Continuous delivery with ArgoCD and SKS

One of the main drivers behind Kubernetes adoption is that it allows teams to deploy faster and safer. In this series of blog posts we will cover how we can use ArgoCD to turn an Exoscale Scalable Kubernetes Service (SKS) cluster into a GitOps compatible Continuous Delivery (CD) platform.

The series is split into 3 parts:

Part 1: covers the creation of an SKS cluster using Terraform
Part 2: covers basic SKS cluster configuration and how to perform it
Part 3: covers the installation and usage of ArgoCD

The blog posts will assume some familiarity with Terraform and Kubernetes. You should have some basic tools like terraform and kubectl already installed.

All of the code and configuration from this series of blog posts is also available on GitHub

Follow-Along-Video Part1 - 10:00 min

Exoscale Terraform Provider

While we have previously published an article that explains how to create an SKS cluster using Terraform, this one we will be taking a slightly different approach.

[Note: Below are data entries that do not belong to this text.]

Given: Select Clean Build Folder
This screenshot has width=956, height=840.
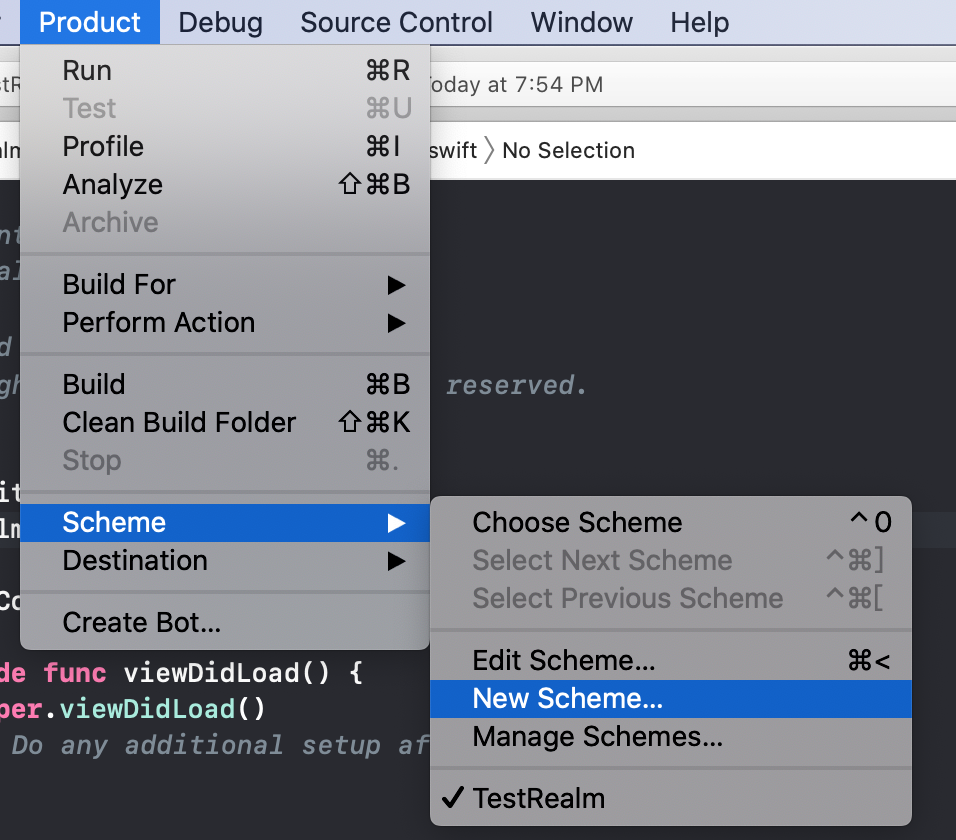Looking at the screenshot, I should click(x=179, y=423).
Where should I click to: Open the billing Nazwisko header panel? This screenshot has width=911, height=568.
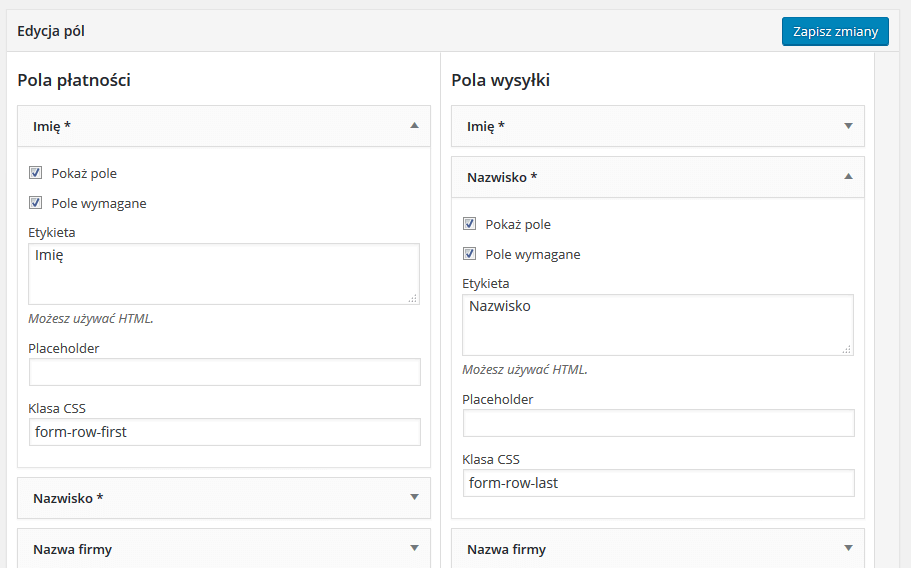pyautogui.click(x=224, y=498)
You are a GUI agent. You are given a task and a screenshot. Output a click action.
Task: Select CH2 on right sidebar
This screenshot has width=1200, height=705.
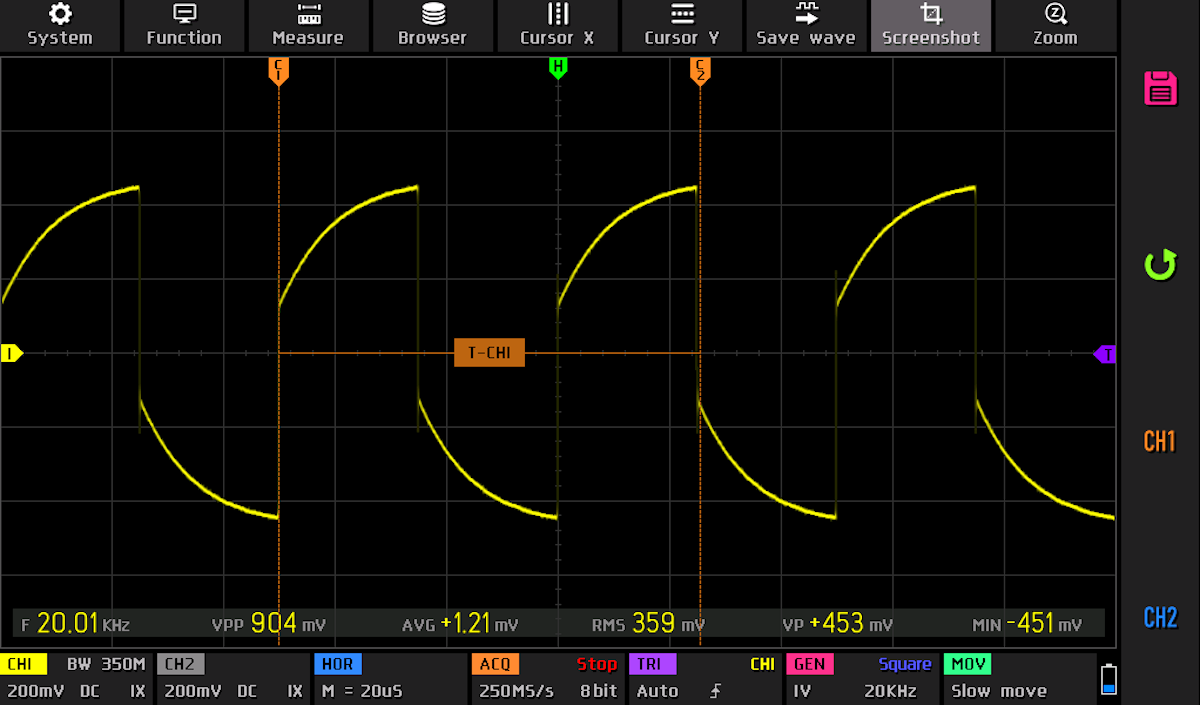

Instead of relying on a preconfigured module, we will be creating the cluster using regular Terraform resources. Hopefully, this provides more information on how everything wires together, it should make it easier to adapt the content presented to your use cases.

Getting the provider

The first thing we have to do is tell Terraform to use the Exoscale provider. This is done by declaring the provider in any .tf file. A good convention is to use provider.tf for this.

terraform {
  required_providers {
    exoscale = {
      source = "exoscale/exoscale"
      version = "~> 0.30.1"
    }
  }
}

provider "exoscale" {}

The first block is the global Terraform configuration used in the project: it tells Terraform which resource providers the project will use. Since they are all plugins, we also have to tell terraform which version of the providers we want to use. Here we will only be using the Exoscale provider at version 0.30.1, the latest at the time of writing.

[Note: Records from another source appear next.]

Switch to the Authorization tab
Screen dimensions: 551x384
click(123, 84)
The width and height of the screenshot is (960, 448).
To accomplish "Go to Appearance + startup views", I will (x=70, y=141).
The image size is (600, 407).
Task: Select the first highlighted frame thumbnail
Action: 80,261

We can now instruct terraform to download the provider plugin with terraform init

➜ terraform init

Initializing the backend...

Initializing provider plugins...
- Finding exoscale/exoscale versions matching "~> 0.30.1"...
- Installing exoscale/exoscale v0.30.1...
- Installed exoscale/exoscale v0.30.1 (signed by a HashiCorp partner, key ID 8B58C61D4FFE0C86)

[[ ... ]]

Configuring the provider

The second block in our previous code example declares the Exoscale provider along with its credentials. We have deliberately left the provider configuration empty because we don’t want its sensitive content, such as IAM keys and secrets, to end up in a git repository. Instead, we will be providing this information via environment variables.

A convenient way can be to put them in a secrets.env file. (Don’t forget to put this file in your .gitignore)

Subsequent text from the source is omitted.